## [Document segment]
____
Table 5. Hsa-miR-130a-3p-mediated circRNA-mRNA ceRNA network.

Name up/down regulation Degree ceRNA type
hsa-miR-130a-3p down 10 miRNA
TRPM3 up 1 mRNA
hsa_circ_0089378 up 1 CircRNA
hsa_circ_0083357 up 1 CircRNA
hsa_circ_0082824 up 1 CircRNA
hsa_circ_0068942 up 1 CircRNA
hsa_circ_0057576 up 1 CircRNA
hsa_circ_0054537 up 1 CircRNA
hsa_circ_0051172 up 1 CircRNA
hsa_circ_0032970 up 1 CircRNA
hsa_circ_0006323 up 1 CircRNA

DISCUSSION

The ceRNAs play a key role in post-transcriptional regulation and have been implicated in cardiovascular disease [12, 1415]. In our previous study, we reported several miRNAs associated with CAD, but their actions were unknown [13]. In order to deciphere the ceRNA mechanisms related to CAD, we constructed a global ceRNA-miRNA-mRNA triple network using the miRanda database. We identified 9 circRNAs and 1 mRNA that formed a network with hsa-miR-130a-3p. This study sheds new insights to exploring the complex post-transcriptional regulatory networks via ceRNA interactions and identifying pathways that are altered in CAD. Subsequently, specific ceRNAs can be therapeutically used to modulate specific pathways that are involved in CAD pathology.

The miR-130 precursor is a small non-coding RNA that has been identified in mice (MI0000156, MI0000408), humans (MI0000448, MI0000748) and a range of vertebrate species (MIPF0000034). Mature miR-130 is generated by the dicer enzyme upon excision from the 3′ arm of the hairpin. MiR-130a-3p is inversely associated with coronary atherosclerosis with its down-regulation contributing to endothelial progenitor cell dysfunction in subjects suffering from coronary artery disease [1618]. Therefore, miR-130a-3p has therapeutic potential for the prevention and treatment of CAD. Its regulation by ceRNAs as shown in this study represents one possible mode of regulation that is clinically applicable.
____
## [Provided data]
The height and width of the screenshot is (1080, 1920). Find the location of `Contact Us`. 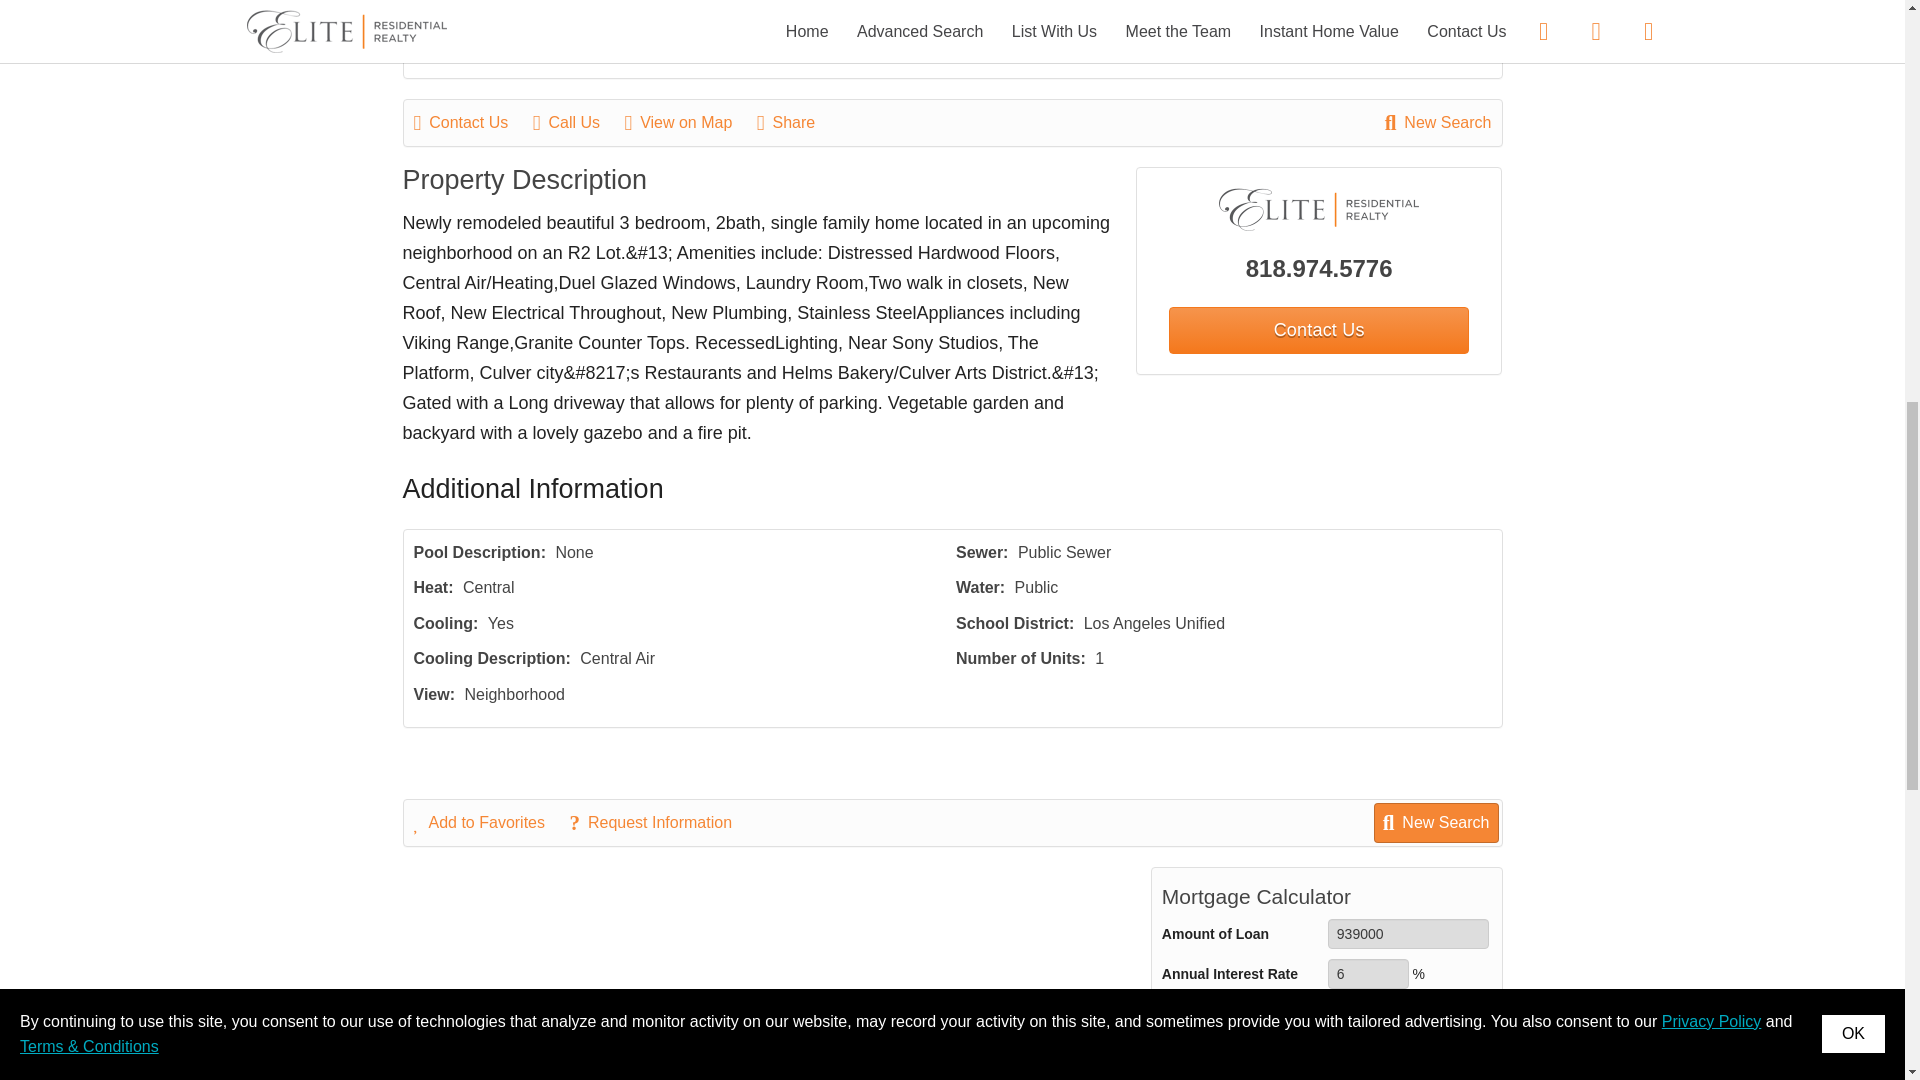

Contact Us is located at coordinates (472, 123).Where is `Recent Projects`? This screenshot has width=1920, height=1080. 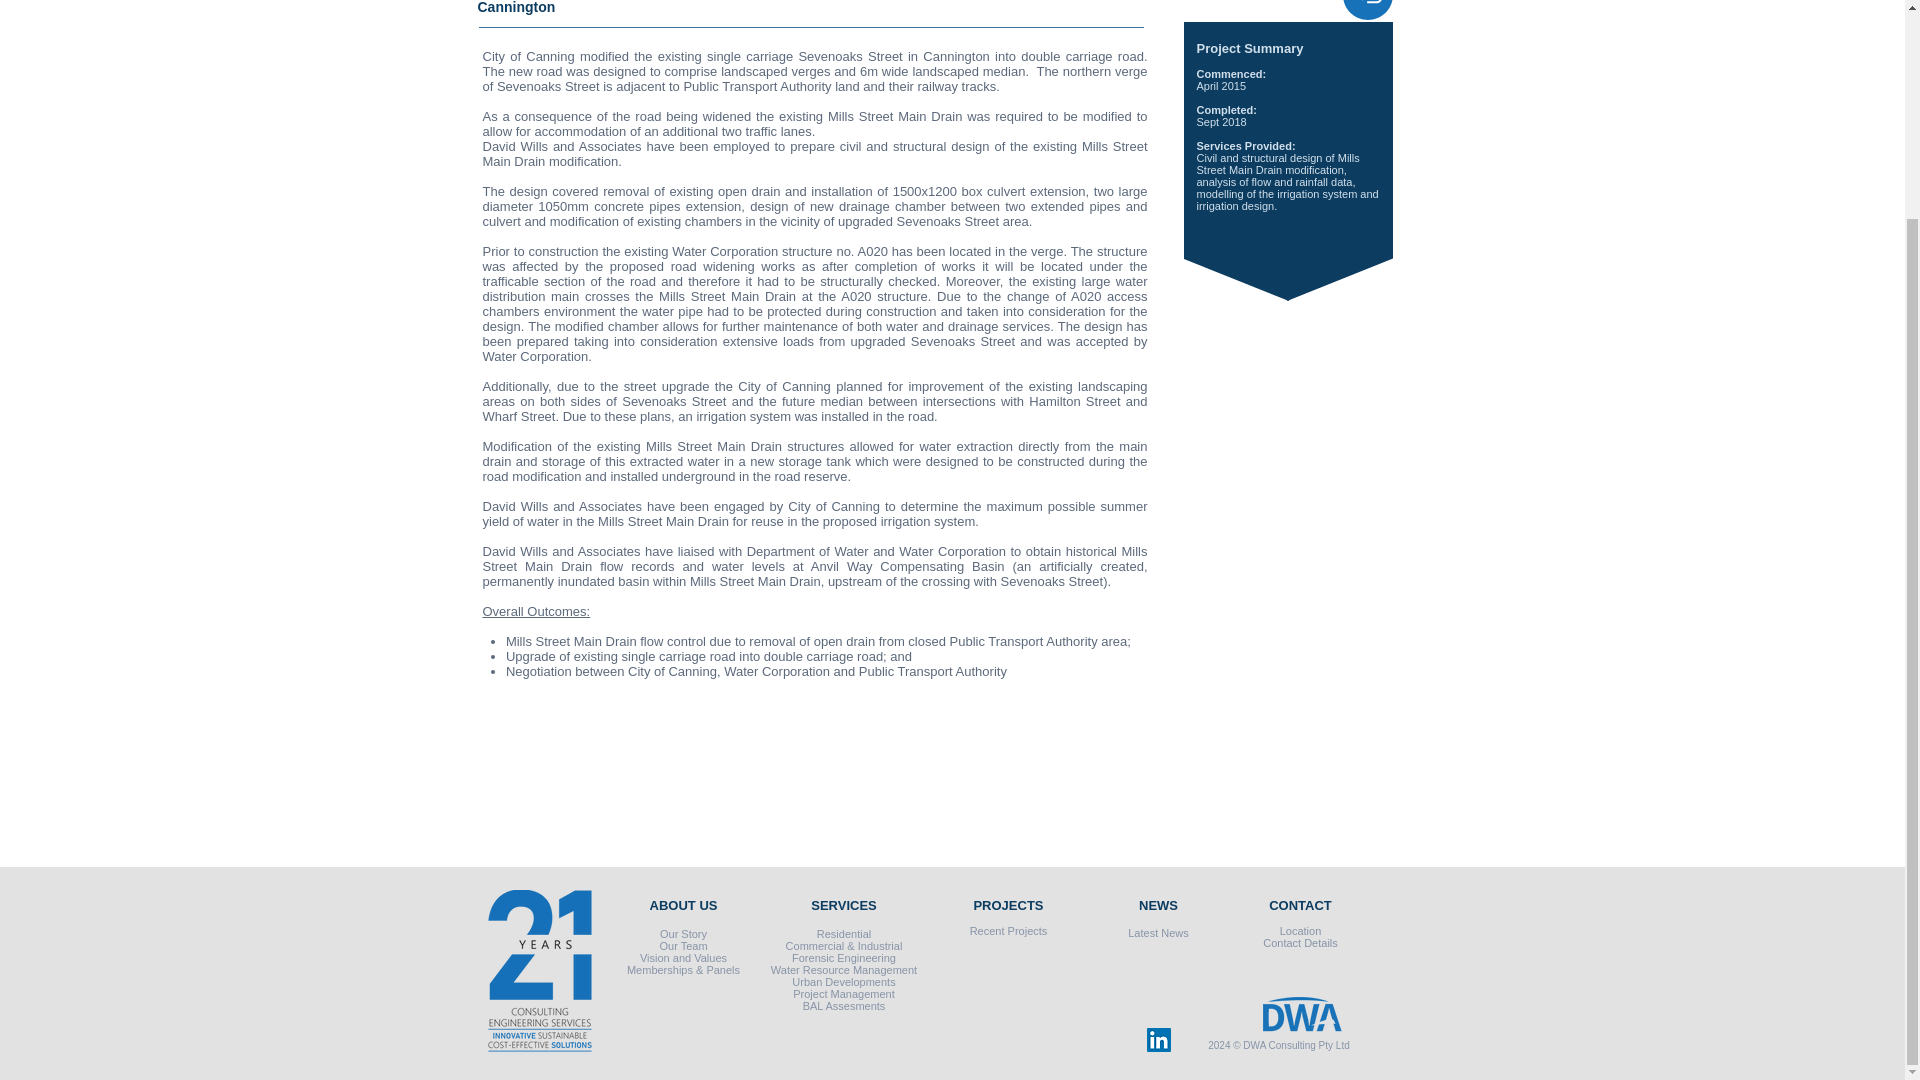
____
## [What you will do]
1. According to the coronary artery disease passage, which database was used to build the global ceRNA-miRNA-mRNA triple network?
2. Please carry the coronary artery disease passage forward, beginning right after its final sentence.
The data has no connection to the coronary artery disease passage.

## [Outputs in order]
1. The miRanda database.

2.
TRPM3 belongs to the family of transient receptor potential (TRP) channels that regulate cellular calcium homeostasis. TRPM3 mediates calcium entry potentiated by calcium store depletion. Alternatively spliced transcript variants encoding different isoforms of TRPM3 have also been identified. TRPM3 regulates proliferation and contractility of vascular smooth muscle cells in co-ordination with cholesterol and is potentially involved in therapeutic vascular modulation [19]. In the present study, we identified TRPM3 mRNA as a hsa-miR-130a-3p target and is upregulated in CAD subjects.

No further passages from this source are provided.